Cytomegalovirus (CMV) Antibody, IgG
Code:18028
| Includes | Cytomegalovirus (CMV) IgG antibody |
|---|
Analysis details
Methodology
- Electrochemiluminescence immunoassay (ECLIA)
Expected Turnaround Time
1–2 days
Special Instructions
- Do not smoke for 30 minutes before the blood draw.
How to use
The Cytomegalovirus (CMV) Antibody, IgG test—also known as CMV IgG or Anti-CMV IgG—establishes CMV serostatus and evidence of past infection. In patients with compatible symptoms, results are interpreted with clinical findings and adjunctive studies such as CMV IgM or nucleic acid testing to assess suspected CMV infection. In preconception and prenatal care, CMV IgG assists in estimating the risk of congenital CMV and, when paired with IgG avidity testing or documented seroconversion, helps differentiate recent primary maternal infection from prior infection or reactivation. In immunocompromised populations, including transplant candidates/recipients and persons with advanced HIV, it supports baseline serostatus determination and risk stratification.
Limitations
Cytomegalovirus is a human herpesvirus that establishes lifelong latency with the capacity for reactivation. Transmission occurs through body fluids and through vertical routes during pregnancy, delivery, or breastfeeding. In immunocompetent hosts, primary infection is frequently asymptomatic or presents as a mononucleosis-like syndrome, whereas severe disease is seen in immunocompromised individuals. Congenital CMV most often follows primary maternal infection and carries a risk of fetal infection. Among congenitally infected infants, a subset develops manifestations that include microcephaly, intracranial calcifications, hepatosplenomegaly, and sensorineural hearing loss. Following primary infection, CMV IgG levels rise within weeks and then persist. IgG avidity increases over months; low avidity supports recent primary infection, whereas high avidity is consistent with remote infection or reactivation. Serologic findings should be integrated with the clinical context and, when indicated, CMV IgM, nucleic acid testing, or other supporting assays.

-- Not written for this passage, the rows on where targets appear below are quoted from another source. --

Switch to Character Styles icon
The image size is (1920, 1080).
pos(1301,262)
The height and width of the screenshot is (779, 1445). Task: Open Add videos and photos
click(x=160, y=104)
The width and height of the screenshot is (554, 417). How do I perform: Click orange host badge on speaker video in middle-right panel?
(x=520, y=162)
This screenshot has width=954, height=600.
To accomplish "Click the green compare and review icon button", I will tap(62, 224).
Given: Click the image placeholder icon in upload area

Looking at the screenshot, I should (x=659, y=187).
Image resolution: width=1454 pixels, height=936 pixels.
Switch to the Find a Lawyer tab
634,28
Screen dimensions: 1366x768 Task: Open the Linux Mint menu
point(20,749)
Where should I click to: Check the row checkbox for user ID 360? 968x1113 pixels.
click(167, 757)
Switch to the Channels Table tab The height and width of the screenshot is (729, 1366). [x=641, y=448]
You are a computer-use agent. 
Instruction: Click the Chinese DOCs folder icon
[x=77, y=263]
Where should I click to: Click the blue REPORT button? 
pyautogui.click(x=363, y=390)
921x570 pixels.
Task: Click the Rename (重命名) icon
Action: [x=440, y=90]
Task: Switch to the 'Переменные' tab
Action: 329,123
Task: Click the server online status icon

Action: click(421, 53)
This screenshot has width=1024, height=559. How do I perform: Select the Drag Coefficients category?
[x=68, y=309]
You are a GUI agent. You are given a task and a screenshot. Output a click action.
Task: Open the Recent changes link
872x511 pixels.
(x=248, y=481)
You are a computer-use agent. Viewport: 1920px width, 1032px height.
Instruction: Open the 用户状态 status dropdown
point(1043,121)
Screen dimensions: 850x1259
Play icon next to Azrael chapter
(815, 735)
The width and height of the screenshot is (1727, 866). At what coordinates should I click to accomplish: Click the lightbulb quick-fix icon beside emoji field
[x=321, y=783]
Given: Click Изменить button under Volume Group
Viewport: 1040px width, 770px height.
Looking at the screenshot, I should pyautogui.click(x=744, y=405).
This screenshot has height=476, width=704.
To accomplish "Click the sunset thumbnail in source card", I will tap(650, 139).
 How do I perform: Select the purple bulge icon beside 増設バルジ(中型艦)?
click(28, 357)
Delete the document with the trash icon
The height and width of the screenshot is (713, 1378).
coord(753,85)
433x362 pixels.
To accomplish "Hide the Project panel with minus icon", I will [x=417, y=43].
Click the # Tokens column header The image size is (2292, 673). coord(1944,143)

| Reference interval | — |
|---|---|
| Indications | Preconception or prenatal evaluation to determine CMV IgG serostatus and estimate congenital CMV risk, including assessment when fetal ultrasound findings raise concern for congenital infection, Assessment of suspected CMV disease in immunocompromised individuals, Mononucleosis-like illness in which Epstein–Barr virus testing is negative |
Specimen Requirements
| Specimen | Unspecified specimen |
|---|---|
| Container | Per Test Requirement |
| Storage Instructions | Refrigerated, Frozen |
References
Adler S. P. Screening for cytomegalovirus during Pregnancy. Infect Dis Obstet Gynecol. 2011:1–9.
Goldman's Cecil Medicine. 24th ed. Goldman L, Schafer A.I., eds. Saunders Elsevier; 2011.
Lazzarotto T. et al. Why is cytomegalovirus the most frequent cause of congenital infection? Expert Rev Anti Infect Ther. 2011; 9(10): 841–843.
Belshe RB, ed. Textbook of Human Virology. Littleton, Mass: PSG Publishing Co;1984.
Drew WL. Controversies in viral diagnosis. Rev Infect Dis. 1986 Sep-Oct; 8(5):814-824.
Korones SB. Uncommon virus infections of the mother, fetus, and newborn: Influenza, mumps, and measles. Clin Perinatol. 1988 Jun; 15(2):259-272.
Lennette DA. Preparation of specimens for virological examination. In: Balows A, Hausler WJ, et al, eds. Manual of Clinical Microbiology. 5th ed. Washington, DC: ASM Press;1991:818-821.
Pfaller MA, Caliendo AM, Versalovic J. Detection of herpes simplex virus in CSF by PCR. In: Isenberg HD, ed. Clinical Microbiology Procedures Handbook. 2nd ed. Washington, DC: ASM Press: 2004:12.2.3.51-12.2.3.61.